## PROBLEM:
Below are entries; output exactly the lines from the one with "You are a GUI" to the one with "Task: Click the SCEP payload icon", both included, and nothing else.

## TASK DATA:
□ □ □ □

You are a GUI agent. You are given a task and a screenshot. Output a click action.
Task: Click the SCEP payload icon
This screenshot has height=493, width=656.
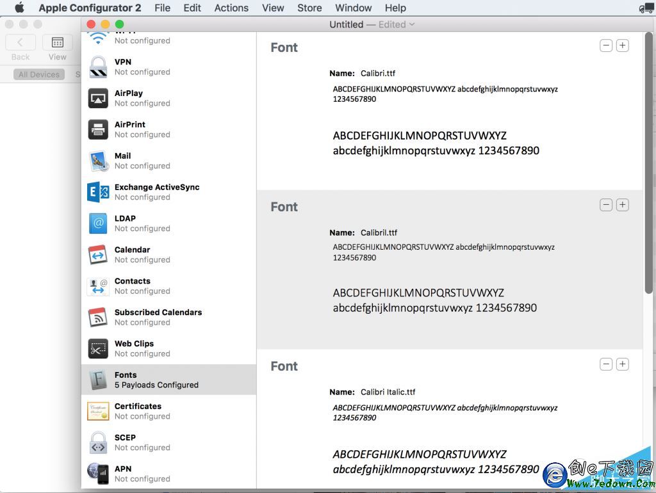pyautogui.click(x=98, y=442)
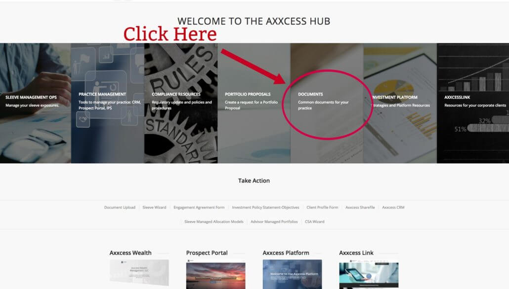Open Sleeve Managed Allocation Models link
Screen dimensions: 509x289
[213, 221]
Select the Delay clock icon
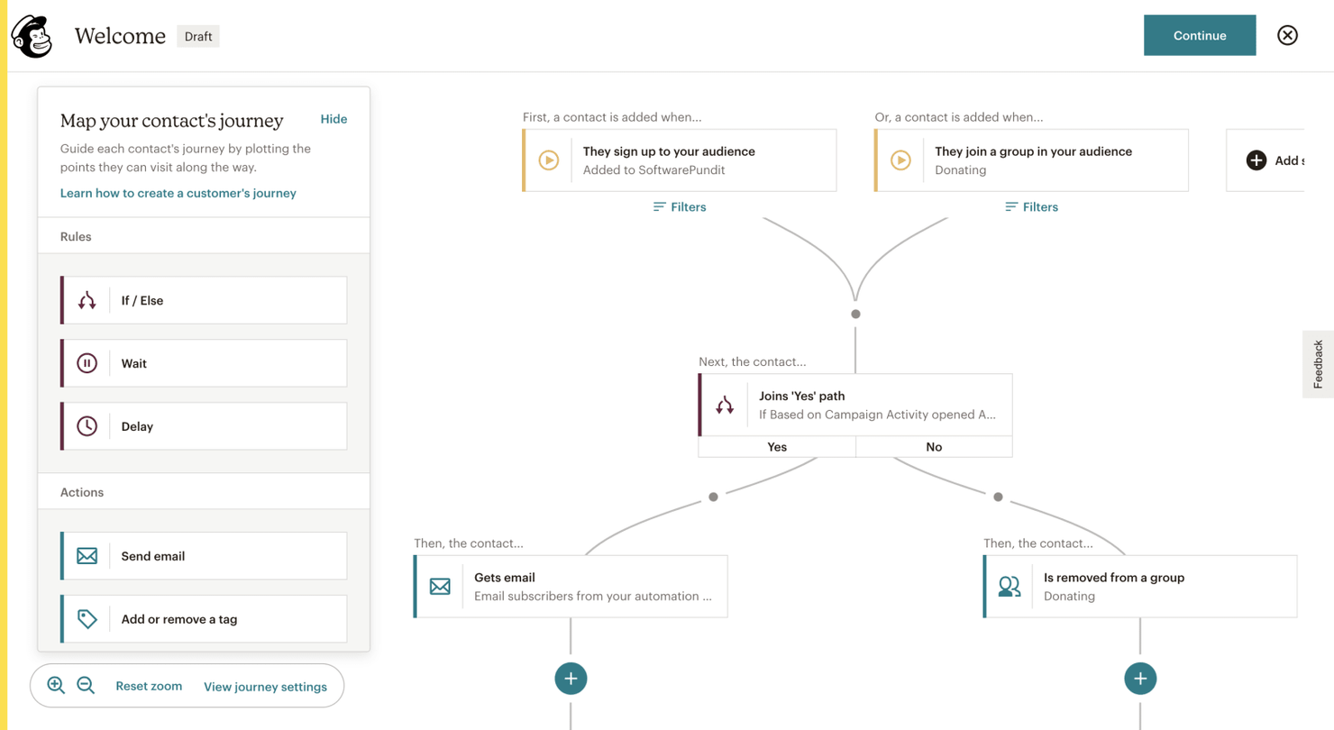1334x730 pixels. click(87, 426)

□ □ □ □

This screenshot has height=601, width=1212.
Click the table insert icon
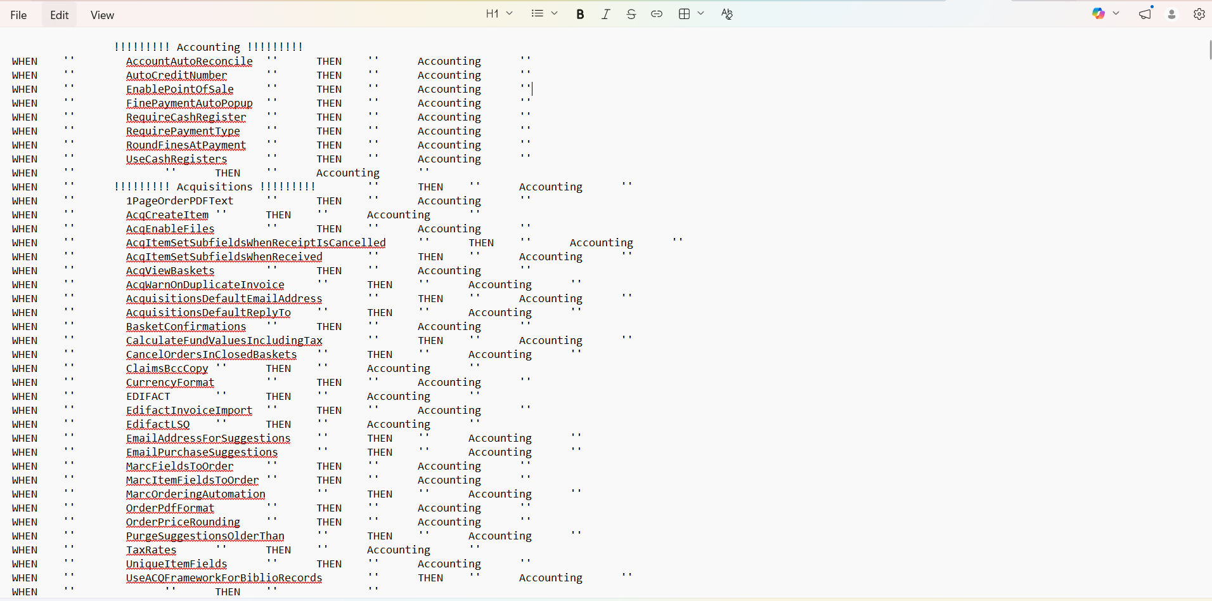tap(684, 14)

□ □ □ □

## RESULT OF THIS EXERCISE:
You are a GUI agent. You are given a task and a screenshot. Output a click action.
Task: Click the SCEP payload icon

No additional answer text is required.